Là, c’est différent. Là, c’est un sacré bobo. Le tapis roulant super rapide de la super machine lui a arraché un large morceau de peau de l’index, révélant un morceau de peau à vif et a enfoncé son ongle. Milieu hurle, de surprise, de peur, de douleur, sautille de haut en bas en se tenant le doigt, il hurle comme jamais je ne l’ai entendu hurler. Je le prends dans mes bras, les employés du supermarché se précipitent, avec leurs regards de compassion, avec un désinfectant, avec un sparadrap, avec beaucoup d’empathie pour la mère et pour l’enfant, avec des conseils, là-bas il y a des toilettes, vous devriez aller lui passer le doigt sous l’eau. Mes câlins, d’abord donnés à regret parce que ce foutu gosse n’écoute jamais personne et ne voit le danger nulle part, finissent par être offerts avec mon amour maternel. Milieu pleure longtemps. Je finis d’emballer les courses en prodiguant les caresses et la sollicitude pour mon grand blessé, le pose dans le caddie, salue et remercie pour le sparadrap, dit à Grand d’aller à l’école de musique, juste au coin de la rue, oui, vas-y tout seul, descends les courses à la voiture, remonte vers les jeux de la Lagune et vais m’installer sur un banc, tous ces gestes effectués au doux son du hurlement de Milieu, qui ne s’arrête pas, que je trimballe en haut en bas, à gauche et à droite.   

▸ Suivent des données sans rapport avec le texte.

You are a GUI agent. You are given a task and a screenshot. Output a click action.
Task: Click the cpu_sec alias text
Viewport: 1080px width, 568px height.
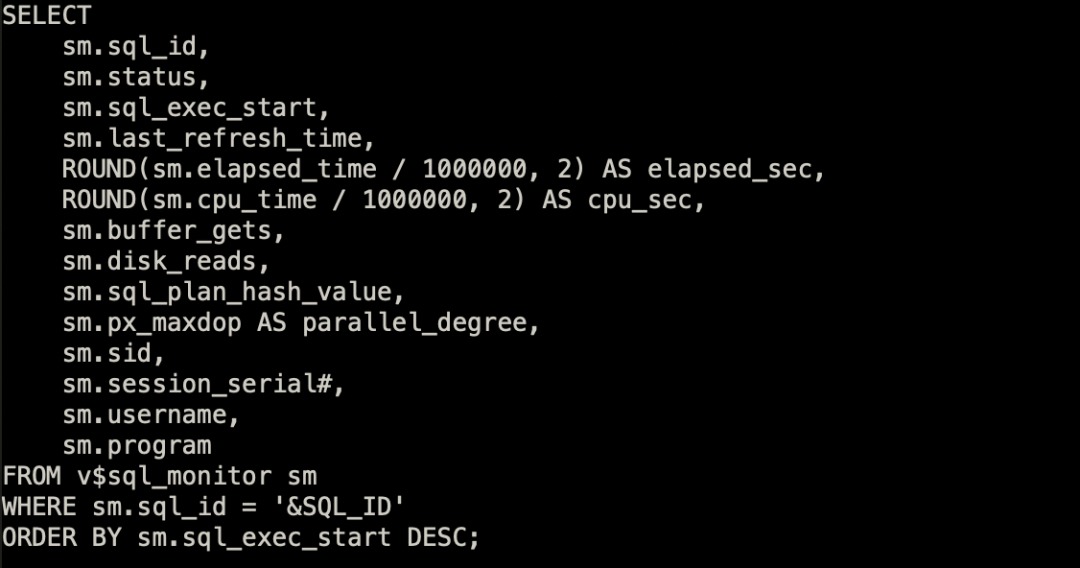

Exit mon plan de moment tranquille, de complicité, de légèreté. Exit mon plan A, bienvenue au plan B. Je me retrouve en plein déBoires, en plein BoBo. Depuis la Blessure, il s’est écoulé 30 bonnes minutes. Il ne reste pas plus de 20 minutes avant de récupérer Grand, et Milieu pleure encore, se met soudain à gigoter de douleur, réclame des caresses, hurle soudain, se laisse emporter par des hoquets. J’abandonne mon idée de jeux et propose à Milieu de se coucher sur le banc. Il pose sa tête sur mes jambes. Je place mon écharpe sur ses jambes, lui caresse le cou. Je regarde l’eau de la Lagune, à l’ombre de notre peuplier. Les oiseaux pépient. Une douceur de printemps. Cette matinée ne s’est pas du tout passée comme je pensais. Mais ça va quand même. C’est doux aussi, un plan Bobo, un plan Baiser, un plan B.